■ REQUIRED WORK ■
Repeat word for word the lines from the top of the records through the line containing "Task: Click Temporary", and skip the pictures.

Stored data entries
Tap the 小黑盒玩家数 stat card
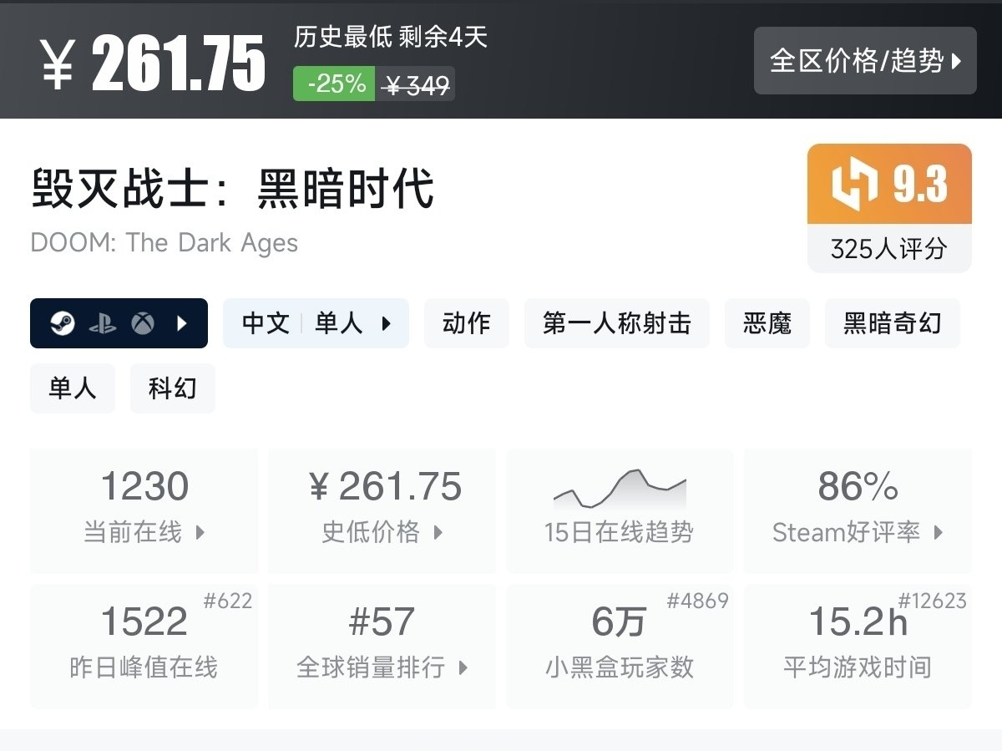Screen dimensions: 1002x751 [619, 646]
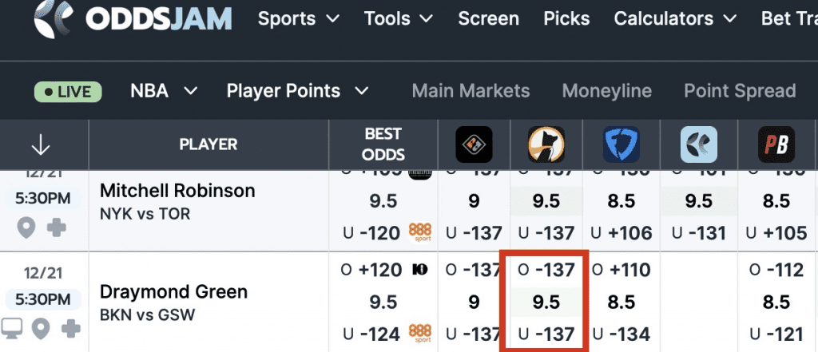
Task: Click location pin icon for Mitchell Robinson
Action: pyautogui.click(x=26, y=228)
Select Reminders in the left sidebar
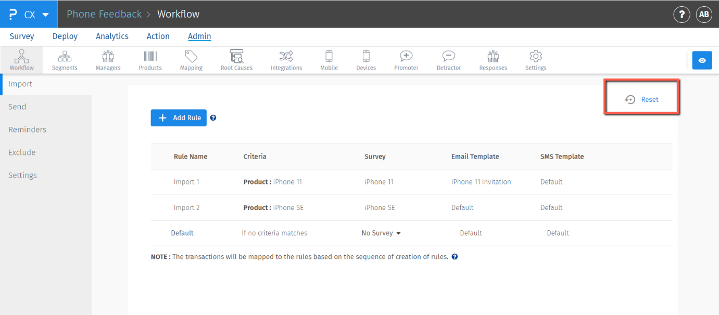 (x=27, y=129)
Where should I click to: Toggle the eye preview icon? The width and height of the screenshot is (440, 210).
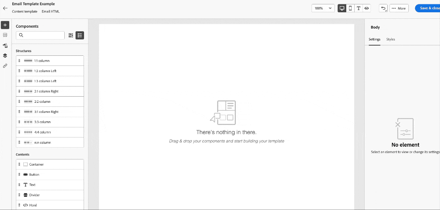coord(367,8)
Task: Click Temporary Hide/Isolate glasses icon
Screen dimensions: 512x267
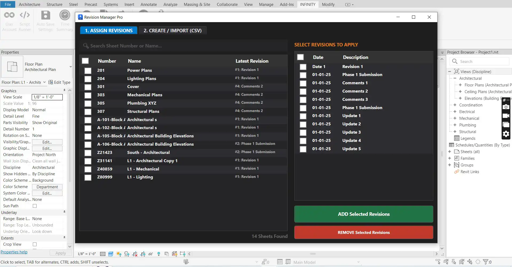Action: click(x=150, y=254)
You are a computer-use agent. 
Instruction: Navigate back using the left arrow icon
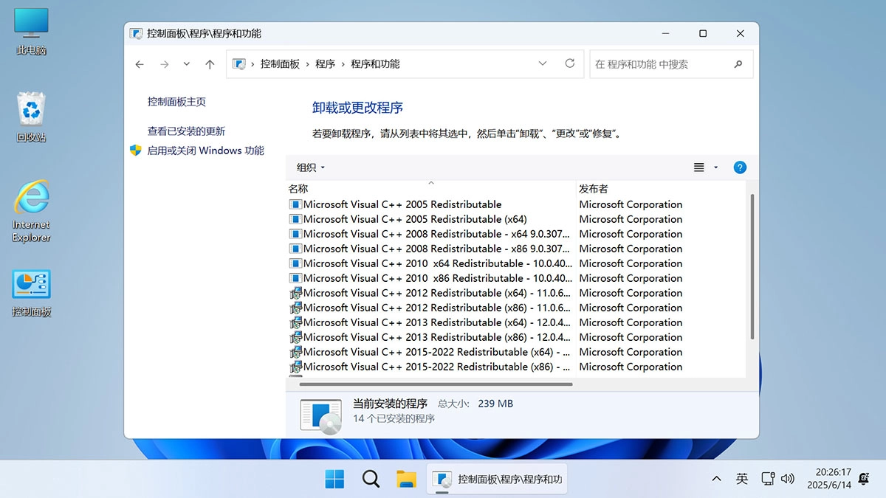click(139, 64)
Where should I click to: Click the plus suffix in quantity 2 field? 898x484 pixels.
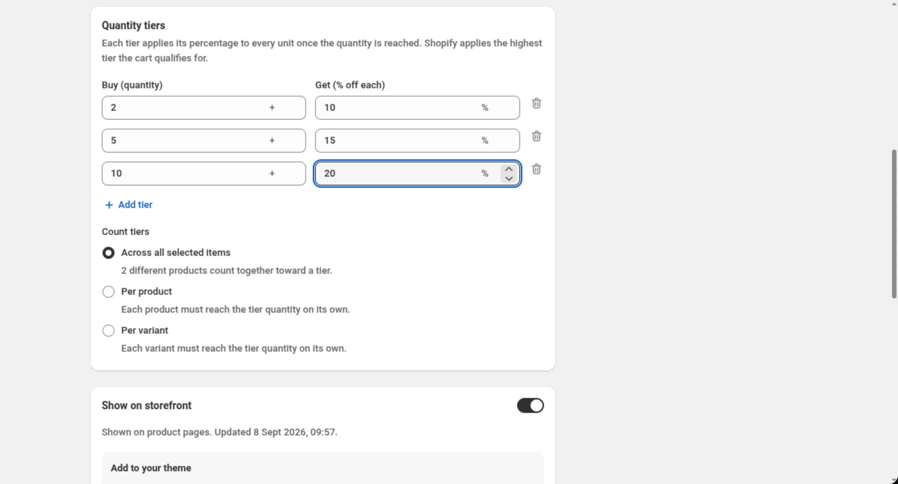pos(272,108)
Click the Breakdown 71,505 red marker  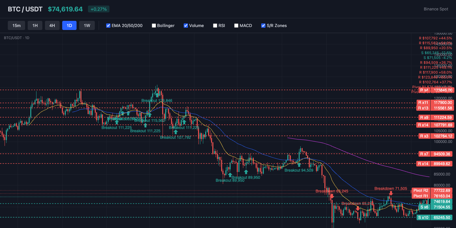click(x=391, y=193)
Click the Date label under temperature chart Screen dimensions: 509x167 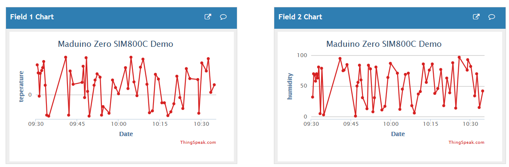[x=126, y=134]
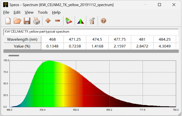Select the 2.8472 value cell
182x116 pixels.
click(142, 46)
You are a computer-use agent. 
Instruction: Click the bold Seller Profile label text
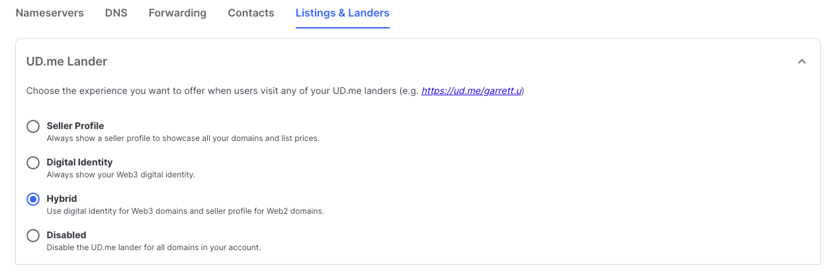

■ EXERCISE OUTPUT ■
Tap the 小黑盒玩家数 stat card
Screen dimensions: 1002x751 [619, 646]
Task: Click location pin icon for Mitchell Robinson
Action: pyautogui.click(x=26, y=228)
Select Reminders in the left sidebar
 (x=27, y=129)
Where should I click to: Toggle the eye preview icon? The width and height of the screenshot is (440, 210).
coord(367,8)
Task: Click Temporary Hide/Isolate glasses icon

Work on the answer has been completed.